Carol Kelly Dilworth
I nostalgically recall one of my family’s favorite accounts of the time she bought a rooster from the High Sheriff, as he was referred to in their small central Texas community. She had paid 50 cents for the rooster on credit, but had not yet paid for it. As a result, the sheriff, astride his horse, with rifle on the side, and his pistol in his holster, came by my grandparents’ farm to collect. My grandmother came out of the house as he called to her, “Bertha, I’ve come for my money.” She replied, “Mr. Sheriff, that rooster is blind, and I ain’t paying for no blind rooster.”
My mother and her siblings were scared to death that my grandmother dared speak to this tall, heavy set imposing figure, whose very appearance was frightening enough. But he didn’t frighten Grandma. “How do you know he’s blind Bertha? Did he tell you?” the sheriff asked. My Grandma’s response was “I know a blind chicken when I see one.”
Well, that was too much for the sheriff, so he rode out to the field where my grandfather and my uncle were busy picking their cotton. The sheriff exclaimed to my grandpa, “Miles, you better go and do something with that wife of yours. She won’t pay me for that rooster she bought from me, because she says he’s blind.” My grandfather’s answer became a part of family legend as he replied, “Sir, you got a six shooter in your holster and a shotgun on your side, and you’re the high sheriff of Gonzales County. Now if you can’t do anything with my wife, what makes you think I can?” My uncle said that the sheriff gave a chuckle and rode off.
My grandmother’s spirit, resilience and pride must have made some experiences she suffered in that small community almost unbearable. I can remember vividly the Corner Store, where the women shopped for the food and necessities they didn’t grow on their farms. Because they were women of color, they were not allowed to enter the store like their white counterparts.
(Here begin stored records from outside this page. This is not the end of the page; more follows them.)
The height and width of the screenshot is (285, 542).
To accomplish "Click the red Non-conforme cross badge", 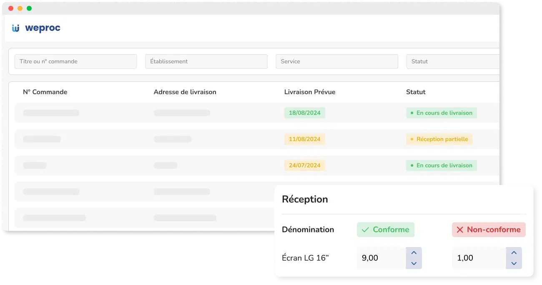I will (x=488, y=230).
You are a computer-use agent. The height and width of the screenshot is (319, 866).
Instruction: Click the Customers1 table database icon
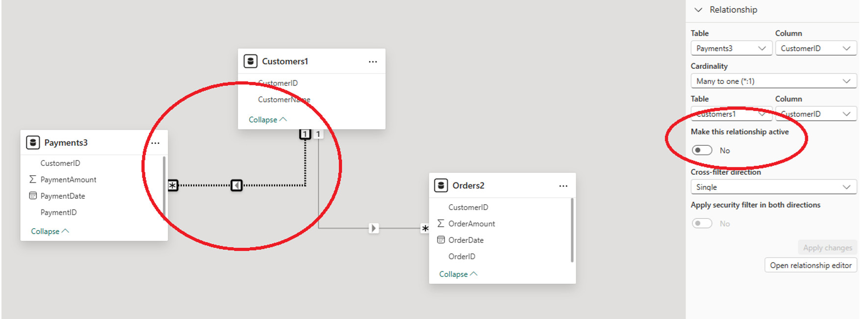pyautogui.click(x=251, y=61)
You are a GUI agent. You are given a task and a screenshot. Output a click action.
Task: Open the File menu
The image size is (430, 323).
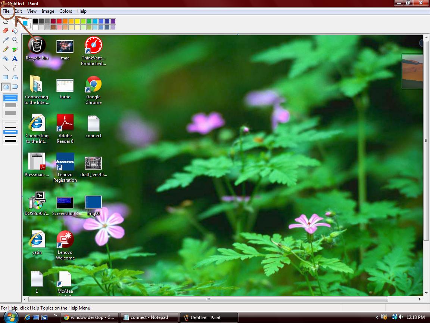(6, 11)
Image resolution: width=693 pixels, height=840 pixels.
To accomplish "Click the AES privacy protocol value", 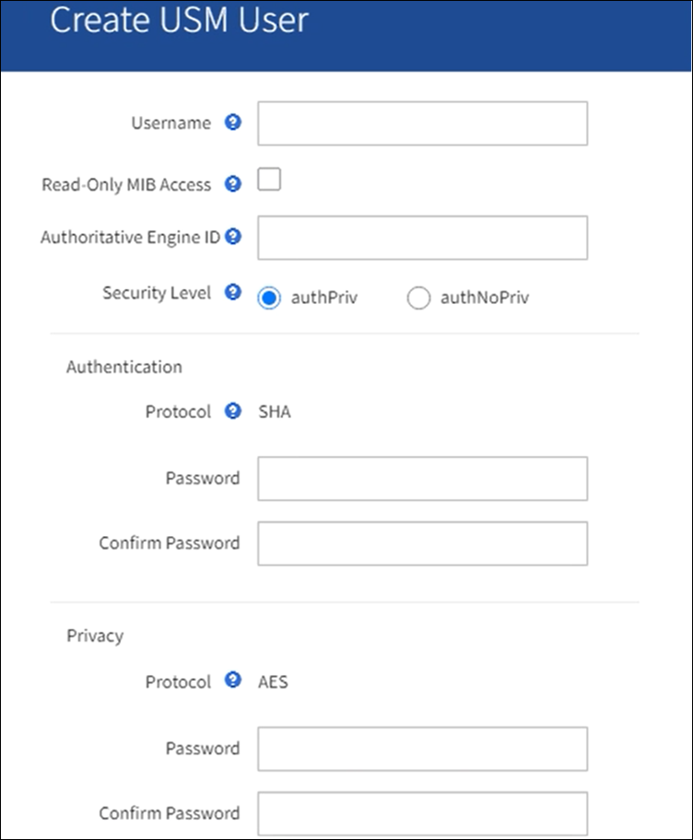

They had to shop from the entry front porch and were not allowed to advance any further. The owner would come outside and take their order. I didn’t understand it then, but my grandmother never looked directly at me when we were at the Corner Store. I know now she was probably ashamed that I had to see her respond to a norm that required her to appear in a position of inferiority to which she was trapped.
When Kamala Harris became a candidate to become the 47th President of the United States, what an exhilaration of spirit I experienced. And the first person I thought of was my grandma and the countless women of their generation and before. Millions of women who had suffered the horrors of slavery, the indignity and limitations of discrimination, and the inequities of Jim Crowism. In Kamala, it was as if the time had finally come when Black women could say all their suffering was not in vain and they were somehow vindicated because of this fantastic culmination of achievement through her nomination. For one glorious time in the history of our country, all their suffering appeared not to have been in vain.
Yet, on Nov. 5, the goal had not been accomplished, and the dream was crushed. Still, the vice president fought a valiant fight to ascend to the office of the presidency. Sorry Grandma, we didn’t make it this time. Still, we now know that the realization of the dream is now a possibility. And there is always tomorrow.